[Listing]
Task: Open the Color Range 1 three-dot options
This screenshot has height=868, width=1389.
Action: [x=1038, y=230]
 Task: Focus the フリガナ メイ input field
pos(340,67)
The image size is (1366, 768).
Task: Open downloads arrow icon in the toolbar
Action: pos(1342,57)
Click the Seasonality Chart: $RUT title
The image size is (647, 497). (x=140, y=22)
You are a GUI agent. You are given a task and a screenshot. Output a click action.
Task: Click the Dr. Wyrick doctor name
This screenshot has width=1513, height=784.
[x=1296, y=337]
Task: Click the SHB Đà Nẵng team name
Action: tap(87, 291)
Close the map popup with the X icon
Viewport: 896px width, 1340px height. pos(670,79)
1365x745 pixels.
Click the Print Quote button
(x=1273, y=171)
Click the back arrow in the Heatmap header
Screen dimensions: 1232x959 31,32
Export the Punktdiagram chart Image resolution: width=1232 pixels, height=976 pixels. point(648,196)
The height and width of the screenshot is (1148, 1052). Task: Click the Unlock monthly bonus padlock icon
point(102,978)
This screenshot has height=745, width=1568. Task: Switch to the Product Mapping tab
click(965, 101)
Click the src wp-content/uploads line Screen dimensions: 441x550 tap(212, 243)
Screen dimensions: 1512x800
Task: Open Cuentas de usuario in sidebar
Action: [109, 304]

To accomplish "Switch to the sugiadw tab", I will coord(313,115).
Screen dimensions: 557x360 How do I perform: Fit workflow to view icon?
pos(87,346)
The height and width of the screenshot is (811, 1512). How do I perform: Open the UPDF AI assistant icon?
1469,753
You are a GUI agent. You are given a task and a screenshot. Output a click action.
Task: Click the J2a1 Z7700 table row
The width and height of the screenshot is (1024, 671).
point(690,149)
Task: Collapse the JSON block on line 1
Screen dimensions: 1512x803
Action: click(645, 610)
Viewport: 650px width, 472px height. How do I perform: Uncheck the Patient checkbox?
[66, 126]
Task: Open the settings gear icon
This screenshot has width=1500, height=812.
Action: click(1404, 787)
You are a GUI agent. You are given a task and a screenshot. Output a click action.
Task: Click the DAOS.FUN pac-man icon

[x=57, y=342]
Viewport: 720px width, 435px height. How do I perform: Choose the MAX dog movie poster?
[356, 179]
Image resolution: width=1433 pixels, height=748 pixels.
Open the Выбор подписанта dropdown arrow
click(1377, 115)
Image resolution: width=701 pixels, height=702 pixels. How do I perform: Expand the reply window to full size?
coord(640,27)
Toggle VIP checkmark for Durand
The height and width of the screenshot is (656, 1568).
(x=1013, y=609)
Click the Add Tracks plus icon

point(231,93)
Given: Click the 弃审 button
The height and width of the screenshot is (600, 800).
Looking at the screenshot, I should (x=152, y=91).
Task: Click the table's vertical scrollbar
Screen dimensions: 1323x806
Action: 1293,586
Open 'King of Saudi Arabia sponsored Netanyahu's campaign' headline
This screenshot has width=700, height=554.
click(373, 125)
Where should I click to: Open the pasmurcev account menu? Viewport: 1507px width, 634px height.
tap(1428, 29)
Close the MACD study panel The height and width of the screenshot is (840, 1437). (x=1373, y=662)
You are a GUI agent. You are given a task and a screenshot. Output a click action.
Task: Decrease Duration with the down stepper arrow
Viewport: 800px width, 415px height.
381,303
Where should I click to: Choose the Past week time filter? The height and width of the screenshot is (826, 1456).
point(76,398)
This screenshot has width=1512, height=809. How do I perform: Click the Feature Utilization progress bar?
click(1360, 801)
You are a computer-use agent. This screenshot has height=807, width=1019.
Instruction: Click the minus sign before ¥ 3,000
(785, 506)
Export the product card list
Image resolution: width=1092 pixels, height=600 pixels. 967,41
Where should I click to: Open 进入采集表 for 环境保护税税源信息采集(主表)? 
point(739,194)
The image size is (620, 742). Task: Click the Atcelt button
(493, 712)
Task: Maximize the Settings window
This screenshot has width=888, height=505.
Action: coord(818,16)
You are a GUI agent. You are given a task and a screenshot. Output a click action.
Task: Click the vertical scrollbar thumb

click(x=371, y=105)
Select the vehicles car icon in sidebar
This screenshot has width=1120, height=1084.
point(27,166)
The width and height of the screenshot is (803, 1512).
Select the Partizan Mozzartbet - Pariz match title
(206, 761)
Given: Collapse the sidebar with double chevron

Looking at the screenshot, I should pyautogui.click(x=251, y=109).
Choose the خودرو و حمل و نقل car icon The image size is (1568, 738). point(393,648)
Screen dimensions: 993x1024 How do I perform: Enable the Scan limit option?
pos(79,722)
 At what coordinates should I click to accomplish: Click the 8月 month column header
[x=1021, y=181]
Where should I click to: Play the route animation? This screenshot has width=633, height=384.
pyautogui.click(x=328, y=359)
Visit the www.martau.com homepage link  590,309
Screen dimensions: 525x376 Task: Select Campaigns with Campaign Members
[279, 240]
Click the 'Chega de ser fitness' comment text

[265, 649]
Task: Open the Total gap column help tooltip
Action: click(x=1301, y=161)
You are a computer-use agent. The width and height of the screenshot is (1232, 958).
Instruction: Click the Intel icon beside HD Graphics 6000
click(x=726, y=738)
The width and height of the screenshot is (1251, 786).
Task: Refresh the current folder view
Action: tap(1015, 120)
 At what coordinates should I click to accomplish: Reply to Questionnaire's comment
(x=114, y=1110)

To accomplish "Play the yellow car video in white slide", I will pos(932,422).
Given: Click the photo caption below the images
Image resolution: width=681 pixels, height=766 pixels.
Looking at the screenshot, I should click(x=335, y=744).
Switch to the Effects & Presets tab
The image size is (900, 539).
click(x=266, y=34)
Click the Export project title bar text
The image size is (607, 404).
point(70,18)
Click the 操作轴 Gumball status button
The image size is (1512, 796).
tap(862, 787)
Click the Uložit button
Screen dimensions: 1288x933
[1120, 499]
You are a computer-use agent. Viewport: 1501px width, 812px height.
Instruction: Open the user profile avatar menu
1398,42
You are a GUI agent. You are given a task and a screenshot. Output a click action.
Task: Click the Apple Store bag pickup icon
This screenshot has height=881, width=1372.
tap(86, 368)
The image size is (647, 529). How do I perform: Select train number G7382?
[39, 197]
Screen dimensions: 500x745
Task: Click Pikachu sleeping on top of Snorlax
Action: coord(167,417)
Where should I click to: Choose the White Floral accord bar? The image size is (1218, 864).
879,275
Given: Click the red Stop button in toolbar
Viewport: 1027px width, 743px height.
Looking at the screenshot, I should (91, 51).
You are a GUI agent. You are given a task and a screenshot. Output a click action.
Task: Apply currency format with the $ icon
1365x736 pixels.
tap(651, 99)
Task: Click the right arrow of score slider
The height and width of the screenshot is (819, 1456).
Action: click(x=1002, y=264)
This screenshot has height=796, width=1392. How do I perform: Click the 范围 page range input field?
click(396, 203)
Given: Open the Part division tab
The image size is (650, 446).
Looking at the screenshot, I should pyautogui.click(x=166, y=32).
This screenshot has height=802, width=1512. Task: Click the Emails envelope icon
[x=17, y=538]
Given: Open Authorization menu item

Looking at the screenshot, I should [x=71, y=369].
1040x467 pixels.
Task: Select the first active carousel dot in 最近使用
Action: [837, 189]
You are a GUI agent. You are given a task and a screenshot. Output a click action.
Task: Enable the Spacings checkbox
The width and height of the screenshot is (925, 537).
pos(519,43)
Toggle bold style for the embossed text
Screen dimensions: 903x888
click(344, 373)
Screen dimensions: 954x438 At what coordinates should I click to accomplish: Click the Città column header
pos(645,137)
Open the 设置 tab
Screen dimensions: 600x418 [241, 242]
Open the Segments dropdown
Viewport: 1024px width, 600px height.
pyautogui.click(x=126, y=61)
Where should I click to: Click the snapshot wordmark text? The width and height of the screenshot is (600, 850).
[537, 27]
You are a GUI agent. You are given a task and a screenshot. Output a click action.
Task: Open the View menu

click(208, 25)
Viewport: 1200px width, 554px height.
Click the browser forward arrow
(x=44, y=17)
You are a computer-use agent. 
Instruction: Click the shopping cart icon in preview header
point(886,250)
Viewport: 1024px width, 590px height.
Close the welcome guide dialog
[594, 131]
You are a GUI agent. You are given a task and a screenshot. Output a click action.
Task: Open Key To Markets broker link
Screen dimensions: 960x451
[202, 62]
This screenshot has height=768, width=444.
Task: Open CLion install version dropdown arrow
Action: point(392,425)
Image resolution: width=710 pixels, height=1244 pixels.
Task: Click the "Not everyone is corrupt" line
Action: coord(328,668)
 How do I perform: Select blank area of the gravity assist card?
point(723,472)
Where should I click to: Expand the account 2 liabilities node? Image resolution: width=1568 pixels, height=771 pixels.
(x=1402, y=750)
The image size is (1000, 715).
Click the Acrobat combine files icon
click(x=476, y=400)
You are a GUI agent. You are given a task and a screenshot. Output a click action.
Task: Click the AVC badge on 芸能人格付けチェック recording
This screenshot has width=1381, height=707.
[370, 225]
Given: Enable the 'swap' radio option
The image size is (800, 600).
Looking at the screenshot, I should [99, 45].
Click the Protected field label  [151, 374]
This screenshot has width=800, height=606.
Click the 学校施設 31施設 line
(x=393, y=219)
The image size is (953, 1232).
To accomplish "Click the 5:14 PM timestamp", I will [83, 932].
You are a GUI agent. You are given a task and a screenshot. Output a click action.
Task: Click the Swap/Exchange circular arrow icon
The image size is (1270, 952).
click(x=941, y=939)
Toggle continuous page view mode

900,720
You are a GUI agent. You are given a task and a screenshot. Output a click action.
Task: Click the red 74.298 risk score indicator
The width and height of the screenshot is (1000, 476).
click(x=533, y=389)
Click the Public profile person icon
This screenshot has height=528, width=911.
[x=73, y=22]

[Stated goal] Print the lines above again without any change, beginning at the line that contains "Where should I click to: Choose the White" and stopping after the line that contains "should pyautogui.click(x=166, y=32).".

[Written answer]
Where should I click to: Choose the White Floral accord bar? The image size is (1218, 864).
879,275
Given: Click the red Stop button in toolbar
Viewport: 1027px width, 743px height.
Looking at the screenshot, I should (91, 51).
You are a GUI agent. You are given a task and a screenshot. Output a click action.
Task: Apply currency format with the $ icon
1365x736 pixels.
tap(651, 99)
Task: Click the right arrow of score slider
The height and width of the screenshot is (819, 1456).
Action: click(x=1002, y=264)
This screenshot has height=796, width=1392. How do I perform: Click the 范围 page range input field?
click(396, 203)
Given: Open the Part division tab
The image size is (650, 446).
Looking at the screenshot, I should pyautogui.click(x=166, y=32).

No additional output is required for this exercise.